▶ _What is needed_
The number of lines holding the string "input" is all that is wanted; count them in the records below.

Top of Material to process

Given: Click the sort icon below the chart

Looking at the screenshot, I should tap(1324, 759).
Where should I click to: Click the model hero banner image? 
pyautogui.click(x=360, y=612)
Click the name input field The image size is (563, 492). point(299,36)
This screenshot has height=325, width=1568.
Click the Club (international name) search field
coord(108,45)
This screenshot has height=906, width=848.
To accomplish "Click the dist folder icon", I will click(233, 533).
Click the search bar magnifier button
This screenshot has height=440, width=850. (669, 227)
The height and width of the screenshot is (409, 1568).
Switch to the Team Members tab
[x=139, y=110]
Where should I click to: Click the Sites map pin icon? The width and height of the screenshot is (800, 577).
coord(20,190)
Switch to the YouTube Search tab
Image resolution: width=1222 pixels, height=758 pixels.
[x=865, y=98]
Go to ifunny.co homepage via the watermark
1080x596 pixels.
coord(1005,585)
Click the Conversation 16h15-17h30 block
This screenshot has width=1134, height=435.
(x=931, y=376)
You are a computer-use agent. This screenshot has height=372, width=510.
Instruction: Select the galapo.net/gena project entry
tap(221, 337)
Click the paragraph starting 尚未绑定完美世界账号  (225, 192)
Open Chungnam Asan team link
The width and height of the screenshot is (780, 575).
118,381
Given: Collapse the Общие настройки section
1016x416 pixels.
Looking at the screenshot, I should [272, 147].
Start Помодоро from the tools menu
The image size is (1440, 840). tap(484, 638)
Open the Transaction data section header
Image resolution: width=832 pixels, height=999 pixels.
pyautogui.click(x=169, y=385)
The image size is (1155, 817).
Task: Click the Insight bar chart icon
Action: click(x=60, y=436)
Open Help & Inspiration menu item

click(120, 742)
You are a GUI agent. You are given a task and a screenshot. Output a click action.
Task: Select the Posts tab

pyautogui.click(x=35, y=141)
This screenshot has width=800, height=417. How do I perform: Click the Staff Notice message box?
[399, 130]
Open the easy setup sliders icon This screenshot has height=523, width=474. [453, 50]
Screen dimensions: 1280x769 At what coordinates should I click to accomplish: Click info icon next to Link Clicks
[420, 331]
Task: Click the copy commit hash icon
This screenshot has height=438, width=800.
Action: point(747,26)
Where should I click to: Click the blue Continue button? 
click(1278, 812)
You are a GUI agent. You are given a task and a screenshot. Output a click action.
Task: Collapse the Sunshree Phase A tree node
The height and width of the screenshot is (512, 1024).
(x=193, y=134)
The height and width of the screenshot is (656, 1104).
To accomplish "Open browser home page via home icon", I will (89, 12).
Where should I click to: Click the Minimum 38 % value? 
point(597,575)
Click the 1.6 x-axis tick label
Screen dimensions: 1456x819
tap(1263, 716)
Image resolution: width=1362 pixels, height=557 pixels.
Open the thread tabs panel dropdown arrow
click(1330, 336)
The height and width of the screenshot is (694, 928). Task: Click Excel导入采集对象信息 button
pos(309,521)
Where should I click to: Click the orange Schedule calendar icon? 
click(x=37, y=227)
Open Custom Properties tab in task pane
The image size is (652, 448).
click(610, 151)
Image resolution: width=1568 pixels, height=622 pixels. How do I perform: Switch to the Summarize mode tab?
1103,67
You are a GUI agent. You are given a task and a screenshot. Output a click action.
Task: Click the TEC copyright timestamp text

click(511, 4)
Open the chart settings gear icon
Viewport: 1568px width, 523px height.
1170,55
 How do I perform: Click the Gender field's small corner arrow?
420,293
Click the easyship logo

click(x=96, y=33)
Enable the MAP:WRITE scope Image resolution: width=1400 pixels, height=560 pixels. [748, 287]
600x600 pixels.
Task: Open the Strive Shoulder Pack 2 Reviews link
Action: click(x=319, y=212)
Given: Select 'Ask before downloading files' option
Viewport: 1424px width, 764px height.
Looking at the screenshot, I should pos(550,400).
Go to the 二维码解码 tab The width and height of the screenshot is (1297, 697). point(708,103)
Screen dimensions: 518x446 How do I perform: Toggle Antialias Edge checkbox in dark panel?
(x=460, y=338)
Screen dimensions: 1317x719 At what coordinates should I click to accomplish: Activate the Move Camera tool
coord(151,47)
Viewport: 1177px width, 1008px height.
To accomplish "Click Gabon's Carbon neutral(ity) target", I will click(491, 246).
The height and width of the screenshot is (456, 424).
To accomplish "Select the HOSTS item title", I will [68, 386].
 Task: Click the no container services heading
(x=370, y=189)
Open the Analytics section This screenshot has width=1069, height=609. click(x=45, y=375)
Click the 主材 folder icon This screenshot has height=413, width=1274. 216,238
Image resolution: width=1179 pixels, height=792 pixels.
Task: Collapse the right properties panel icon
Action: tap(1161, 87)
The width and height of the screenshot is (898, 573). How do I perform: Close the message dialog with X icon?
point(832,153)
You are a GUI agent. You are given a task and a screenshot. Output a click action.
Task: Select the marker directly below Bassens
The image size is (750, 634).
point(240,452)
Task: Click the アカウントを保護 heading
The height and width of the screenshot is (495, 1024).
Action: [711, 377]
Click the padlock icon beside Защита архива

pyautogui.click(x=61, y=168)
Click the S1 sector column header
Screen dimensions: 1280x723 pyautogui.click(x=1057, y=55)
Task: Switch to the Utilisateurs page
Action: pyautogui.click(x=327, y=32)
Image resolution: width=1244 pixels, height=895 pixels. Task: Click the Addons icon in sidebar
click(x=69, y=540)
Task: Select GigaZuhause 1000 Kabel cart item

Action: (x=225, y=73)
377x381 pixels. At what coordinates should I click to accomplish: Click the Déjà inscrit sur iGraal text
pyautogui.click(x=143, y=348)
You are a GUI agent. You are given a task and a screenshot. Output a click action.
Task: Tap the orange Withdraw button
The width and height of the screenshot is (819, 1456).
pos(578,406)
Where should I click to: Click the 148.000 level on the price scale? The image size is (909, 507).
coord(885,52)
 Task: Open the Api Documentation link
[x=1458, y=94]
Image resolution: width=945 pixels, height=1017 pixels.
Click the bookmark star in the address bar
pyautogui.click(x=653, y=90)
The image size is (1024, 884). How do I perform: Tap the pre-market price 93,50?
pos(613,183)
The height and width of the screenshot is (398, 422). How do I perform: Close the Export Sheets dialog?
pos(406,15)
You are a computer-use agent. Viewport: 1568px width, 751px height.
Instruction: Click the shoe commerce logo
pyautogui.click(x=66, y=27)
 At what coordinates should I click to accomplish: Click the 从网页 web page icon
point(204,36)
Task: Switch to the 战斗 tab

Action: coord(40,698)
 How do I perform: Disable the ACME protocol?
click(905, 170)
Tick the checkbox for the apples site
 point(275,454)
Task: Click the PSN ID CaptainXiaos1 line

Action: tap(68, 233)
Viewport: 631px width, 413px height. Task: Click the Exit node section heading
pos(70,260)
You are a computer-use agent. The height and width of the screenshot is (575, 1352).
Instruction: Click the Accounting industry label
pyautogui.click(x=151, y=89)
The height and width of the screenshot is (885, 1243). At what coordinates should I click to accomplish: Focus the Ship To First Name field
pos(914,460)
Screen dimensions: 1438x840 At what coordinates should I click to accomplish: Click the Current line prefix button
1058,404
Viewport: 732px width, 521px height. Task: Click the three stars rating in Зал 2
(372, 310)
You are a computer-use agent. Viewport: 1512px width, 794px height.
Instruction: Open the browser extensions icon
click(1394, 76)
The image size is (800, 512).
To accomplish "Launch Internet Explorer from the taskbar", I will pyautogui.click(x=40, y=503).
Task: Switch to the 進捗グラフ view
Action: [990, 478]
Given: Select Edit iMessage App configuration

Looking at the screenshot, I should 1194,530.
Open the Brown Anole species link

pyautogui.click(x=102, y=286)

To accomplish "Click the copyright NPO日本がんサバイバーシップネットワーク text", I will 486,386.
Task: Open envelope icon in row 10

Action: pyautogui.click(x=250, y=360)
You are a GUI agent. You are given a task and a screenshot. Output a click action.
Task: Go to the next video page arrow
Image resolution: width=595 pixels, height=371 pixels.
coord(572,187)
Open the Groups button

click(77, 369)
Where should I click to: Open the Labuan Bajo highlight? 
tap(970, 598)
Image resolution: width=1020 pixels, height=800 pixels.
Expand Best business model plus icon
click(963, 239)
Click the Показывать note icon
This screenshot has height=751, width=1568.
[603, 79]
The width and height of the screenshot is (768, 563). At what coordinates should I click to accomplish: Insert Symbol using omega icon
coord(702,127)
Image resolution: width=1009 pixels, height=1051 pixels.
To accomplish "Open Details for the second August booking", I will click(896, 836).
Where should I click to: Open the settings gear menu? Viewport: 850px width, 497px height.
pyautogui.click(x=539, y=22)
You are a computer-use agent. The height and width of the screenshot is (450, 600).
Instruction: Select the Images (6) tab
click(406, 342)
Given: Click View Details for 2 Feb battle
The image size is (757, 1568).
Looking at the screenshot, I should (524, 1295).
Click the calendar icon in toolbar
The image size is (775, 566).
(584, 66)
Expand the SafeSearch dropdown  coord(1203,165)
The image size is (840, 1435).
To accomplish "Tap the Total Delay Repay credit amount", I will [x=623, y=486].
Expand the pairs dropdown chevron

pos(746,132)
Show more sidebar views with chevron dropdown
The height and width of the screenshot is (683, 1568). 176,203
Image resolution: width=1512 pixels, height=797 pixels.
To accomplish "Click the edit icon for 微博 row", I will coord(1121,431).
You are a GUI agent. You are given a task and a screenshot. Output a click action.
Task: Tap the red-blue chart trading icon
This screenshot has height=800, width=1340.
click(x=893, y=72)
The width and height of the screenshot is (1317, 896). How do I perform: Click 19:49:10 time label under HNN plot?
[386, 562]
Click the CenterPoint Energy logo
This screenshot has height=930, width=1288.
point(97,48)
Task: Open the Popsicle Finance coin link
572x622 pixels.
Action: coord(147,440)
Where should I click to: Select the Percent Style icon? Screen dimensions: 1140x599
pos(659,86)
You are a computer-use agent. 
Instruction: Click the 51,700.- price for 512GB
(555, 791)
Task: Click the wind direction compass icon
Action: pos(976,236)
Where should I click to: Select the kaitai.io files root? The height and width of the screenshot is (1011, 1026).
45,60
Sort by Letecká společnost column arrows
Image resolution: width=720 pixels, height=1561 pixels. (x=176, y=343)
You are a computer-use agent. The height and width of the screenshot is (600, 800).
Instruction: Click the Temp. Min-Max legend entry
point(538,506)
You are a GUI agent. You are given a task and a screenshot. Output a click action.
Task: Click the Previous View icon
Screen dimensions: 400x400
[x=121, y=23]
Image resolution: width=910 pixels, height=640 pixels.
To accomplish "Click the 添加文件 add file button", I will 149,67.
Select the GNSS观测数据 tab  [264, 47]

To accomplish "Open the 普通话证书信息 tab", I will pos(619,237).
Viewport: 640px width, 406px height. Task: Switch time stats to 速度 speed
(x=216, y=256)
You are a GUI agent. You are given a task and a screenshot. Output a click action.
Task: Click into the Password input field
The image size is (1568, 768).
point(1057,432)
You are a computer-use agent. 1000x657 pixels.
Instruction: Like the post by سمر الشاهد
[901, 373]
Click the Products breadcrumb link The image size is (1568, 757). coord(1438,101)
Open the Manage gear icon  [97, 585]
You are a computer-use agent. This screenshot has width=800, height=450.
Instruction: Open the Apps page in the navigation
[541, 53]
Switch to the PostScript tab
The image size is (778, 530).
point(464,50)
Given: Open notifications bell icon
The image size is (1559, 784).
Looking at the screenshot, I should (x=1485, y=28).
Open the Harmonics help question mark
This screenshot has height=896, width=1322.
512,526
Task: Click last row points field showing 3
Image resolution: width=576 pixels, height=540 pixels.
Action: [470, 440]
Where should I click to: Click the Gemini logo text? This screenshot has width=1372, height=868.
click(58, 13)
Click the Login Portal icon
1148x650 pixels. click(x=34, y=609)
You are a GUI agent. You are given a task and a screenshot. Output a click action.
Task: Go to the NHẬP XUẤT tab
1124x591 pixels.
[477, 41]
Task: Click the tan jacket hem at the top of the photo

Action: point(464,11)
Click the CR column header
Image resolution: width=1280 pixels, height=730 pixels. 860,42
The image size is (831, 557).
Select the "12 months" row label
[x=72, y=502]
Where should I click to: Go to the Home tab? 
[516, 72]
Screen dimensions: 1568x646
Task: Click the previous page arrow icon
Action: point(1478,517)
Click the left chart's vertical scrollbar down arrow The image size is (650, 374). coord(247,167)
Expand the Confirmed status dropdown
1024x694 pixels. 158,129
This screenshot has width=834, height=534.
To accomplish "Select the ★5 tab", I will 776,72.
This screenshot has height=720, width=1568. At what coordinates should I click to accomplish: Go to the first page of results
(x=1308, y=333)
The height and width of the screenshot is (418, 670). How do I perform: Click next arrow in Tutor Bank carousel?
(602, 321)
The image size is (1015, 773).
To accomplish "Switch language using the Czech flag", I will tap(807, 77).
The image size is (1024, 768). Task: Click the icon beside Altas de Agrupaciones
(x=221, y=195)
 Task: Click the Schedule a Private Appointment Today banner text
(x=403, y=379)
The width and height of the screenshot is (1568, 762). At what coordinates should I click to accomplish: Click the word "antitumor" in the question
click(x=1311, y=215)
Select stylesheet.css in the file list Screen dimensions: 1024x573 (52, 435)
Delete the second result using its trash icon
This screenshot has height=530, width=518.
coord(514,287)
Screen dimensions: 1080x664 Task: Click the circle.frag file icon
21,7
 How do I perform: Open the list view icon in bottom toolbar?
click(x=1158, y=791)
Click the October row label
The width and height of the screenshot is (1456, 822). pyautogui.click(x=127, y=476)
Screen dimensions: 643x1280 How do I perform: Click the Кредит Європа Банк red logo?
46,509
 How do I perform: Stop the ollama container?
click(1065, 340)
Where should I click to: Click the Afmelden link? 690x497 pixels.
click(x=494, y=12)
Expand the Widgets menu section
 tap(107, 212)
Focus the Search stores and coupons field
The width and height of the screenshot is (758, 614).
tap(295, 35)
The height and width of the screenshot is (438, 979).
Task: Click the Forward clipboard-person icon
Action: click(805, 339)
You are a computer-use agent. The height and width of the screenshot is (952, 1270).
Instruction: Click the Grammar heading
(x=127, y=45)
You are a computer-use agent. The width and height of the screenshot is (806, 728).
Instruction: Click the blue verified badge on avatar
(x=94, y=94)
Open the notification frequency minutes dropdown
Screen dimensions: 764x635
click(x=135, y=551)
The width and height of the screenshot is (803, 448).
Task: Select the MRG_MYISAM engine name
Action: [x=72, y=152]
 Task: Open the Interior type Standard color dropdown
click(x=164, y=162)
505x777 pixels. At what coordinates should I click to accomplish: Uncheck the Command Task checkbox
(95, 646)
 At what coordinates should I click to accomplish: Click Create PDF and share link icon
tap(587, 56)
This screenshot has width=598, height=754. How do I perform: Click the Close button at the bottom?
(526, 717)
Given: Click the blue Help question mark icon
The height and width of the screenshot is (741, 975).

Bottom of Material to process

▶ _Response for this exercise_
2